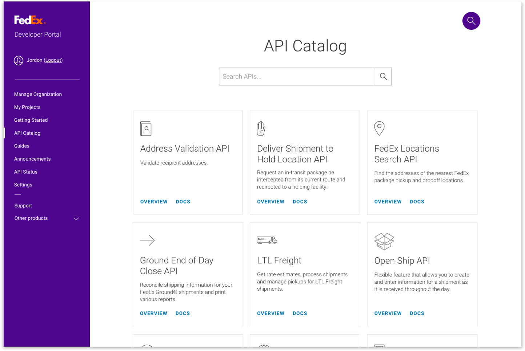Go to My Projects
This screenshot has width=525, height=351.
[x=27, y=107]
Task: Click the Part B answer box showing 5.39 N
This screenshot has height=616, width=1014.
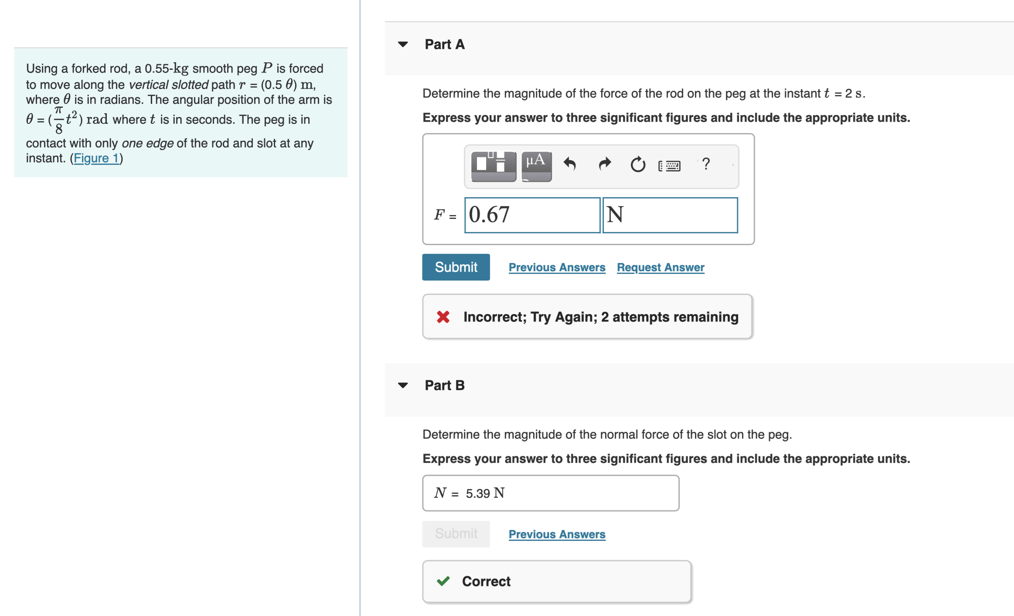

*ABOUT THIS EXERCISE*
Please copy the data above word for word, but only from the line that contains "Task: Click the" through the final line, both included, and without the pictures.

*ANSWER TO THIS EXERCISE*
Task: Click the Part B answer box showing 5.39 N
This screenshot has height=616, width=1014.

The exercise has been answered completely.